Следователь поднялся, потер довольно руки и пружинящей походкой прошелся по комнате. Уставившись на портного, он воскликнул победно:

– Quod erat demonstarndum!

– Что-что? – Арон Яковлевич приподнял брови, да так и застыл в недоумении.

– Что и требовалось доказать! Вот я вас и уличил, господин Супостат! Вы только что сами себя выдали.

Закройщик промямлил вопросительно:

– Выдал? Я? Как?

– А очень просто! – всплеснул следователь руками. – Откуда вы могли знать время убийства Вяземской, если вы не были в числе лиц, приглашенных на спиритический сеанс?

Шнеерзон выдохнул облегченно и объяснил:

– В этом нет ничего удивительного-с.

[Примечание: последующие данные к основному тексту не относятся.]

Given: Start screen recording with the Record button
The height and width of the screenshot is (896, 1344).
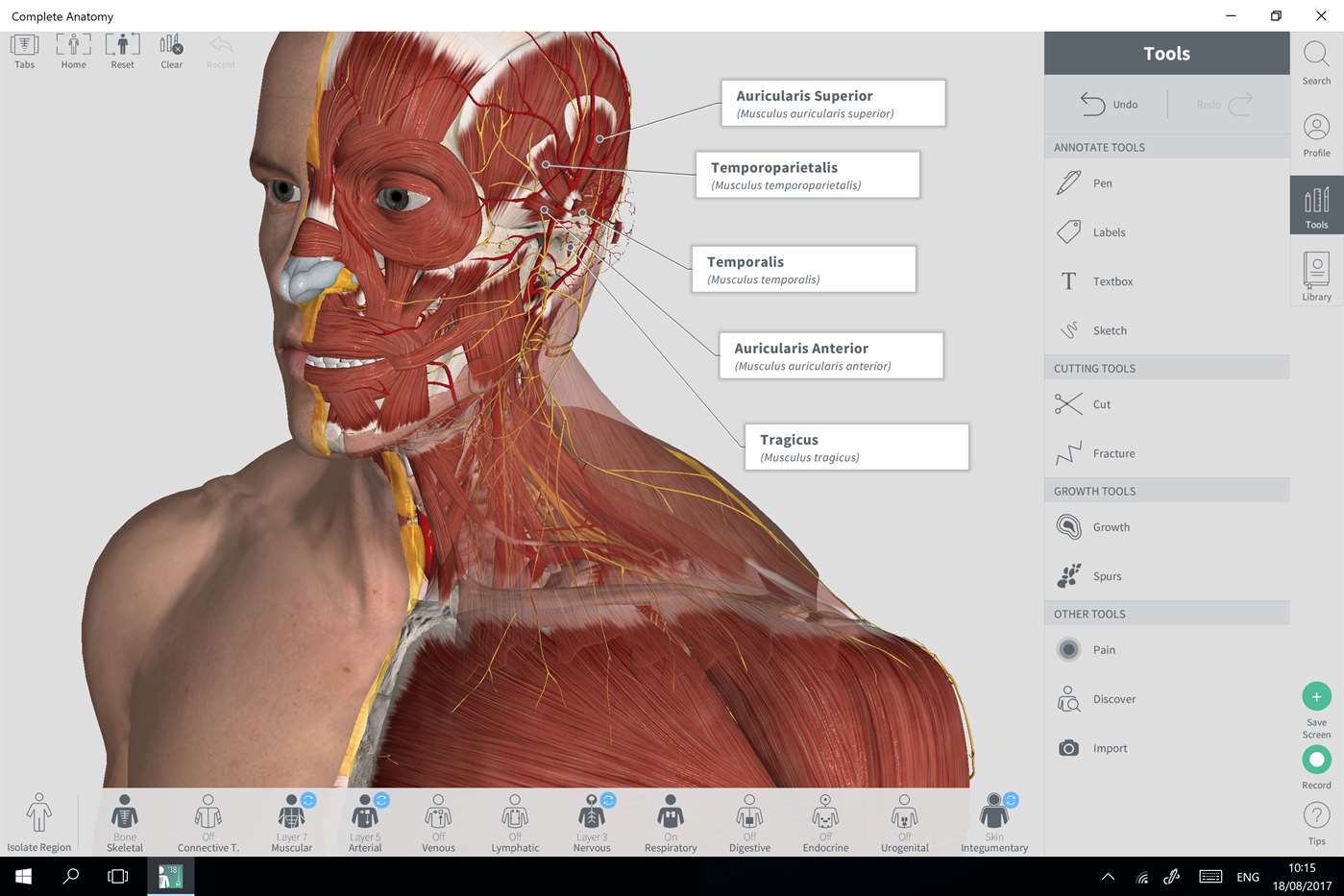Looking at the screenshot, I should tap(1316, 767).
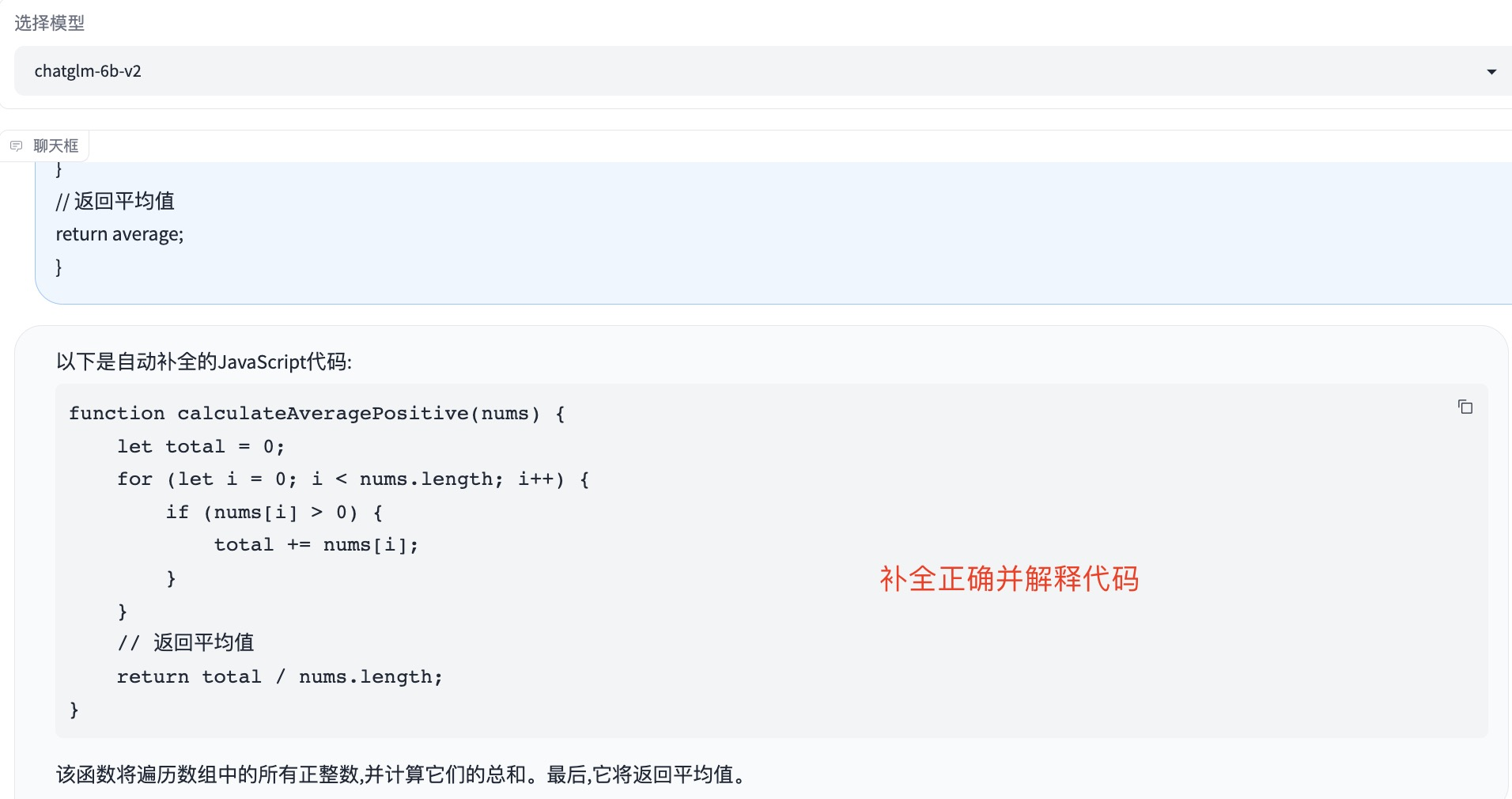The width and height of the screenshot is (1512, 799).
Task: Click the closing brace ending the code block
Action: [x=74, y=710]
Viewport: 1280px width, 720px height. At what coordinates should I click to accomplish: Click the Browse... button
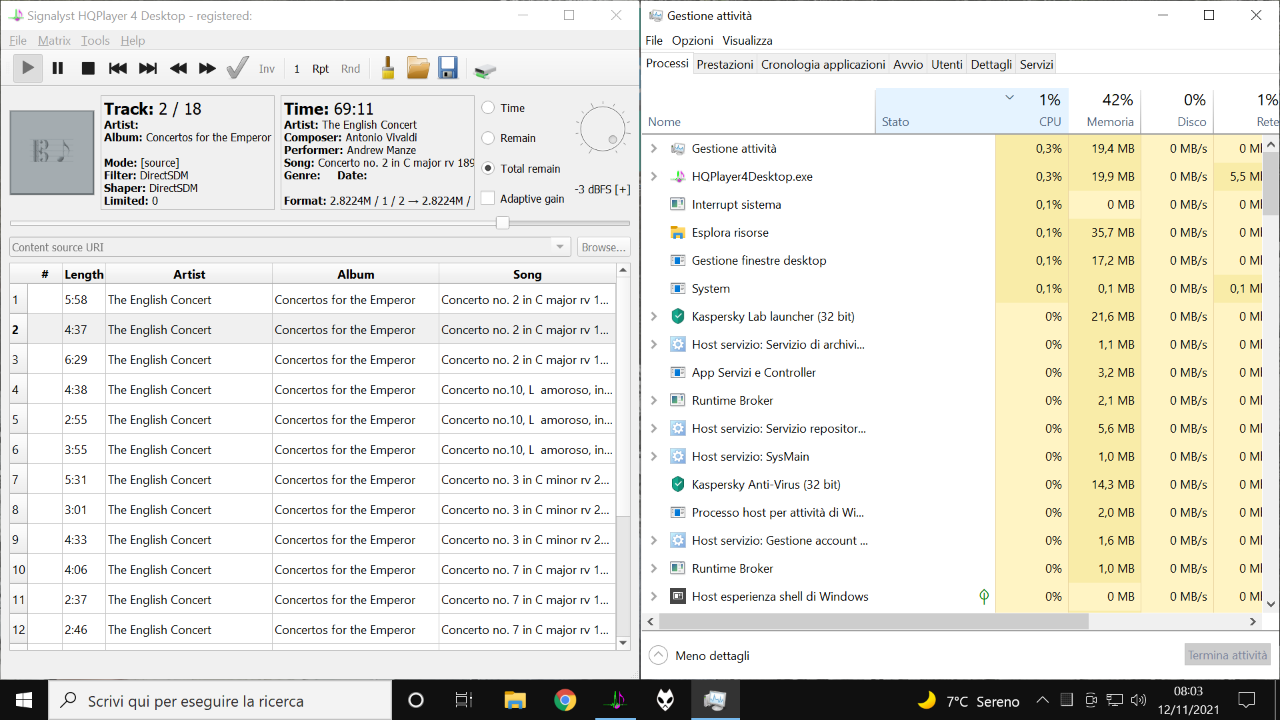pyautogui.click(x=603, y=247)
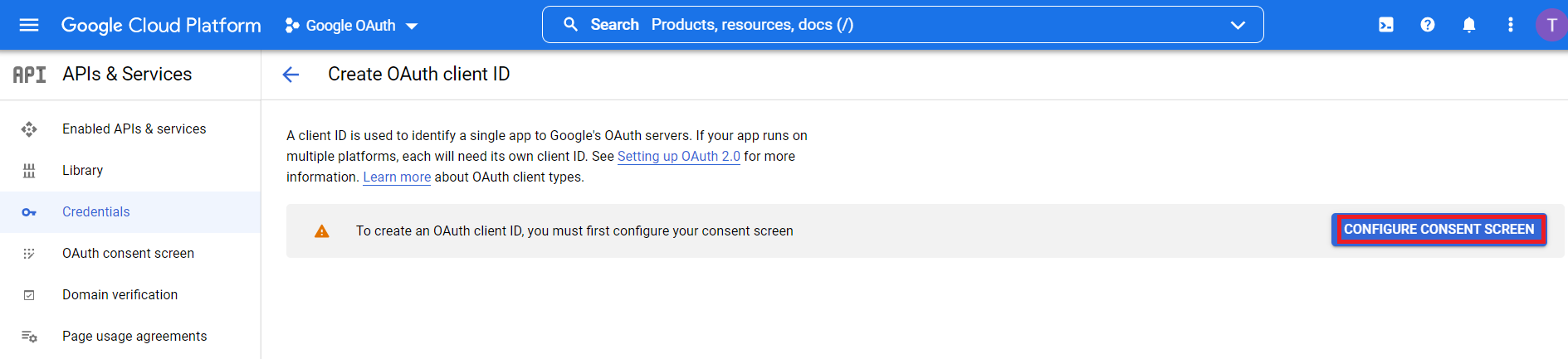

Пелагея Дмитриевна мне говорила, что журфиксы у Фаины Мелентьевны всегда заканчиваются в одиннадцать. А в полночь она уже спит, потому что, по мнению нашей хозяйки, от долгого бодрствования появляются ранние морщины.

Следователь хотел что-то сказать, но в нерешительности остановился. Подумав несколько секунд, он погладил плешь и проронил:

– Ладно, положим, я вам поверил. А где вы были в пятницу, тринадцатого, между пятью и шестью часами пополудни?

– В ателье-с. К концу недели всегда много работы, потому клиентам удобнее приходить на примерки в выходные. Вот мы и зашиваемся, в прямом и переносном смысле. Вы, господин следователь, легко можете проверить мои слова по журналу посетителей.

– Смогу, не сомневайтесь! – Браз склонился над самым ухом швейного мастера и вкрадчиво прошептал: – Ну а вчера, в котором часу вы ушли домой? Помните?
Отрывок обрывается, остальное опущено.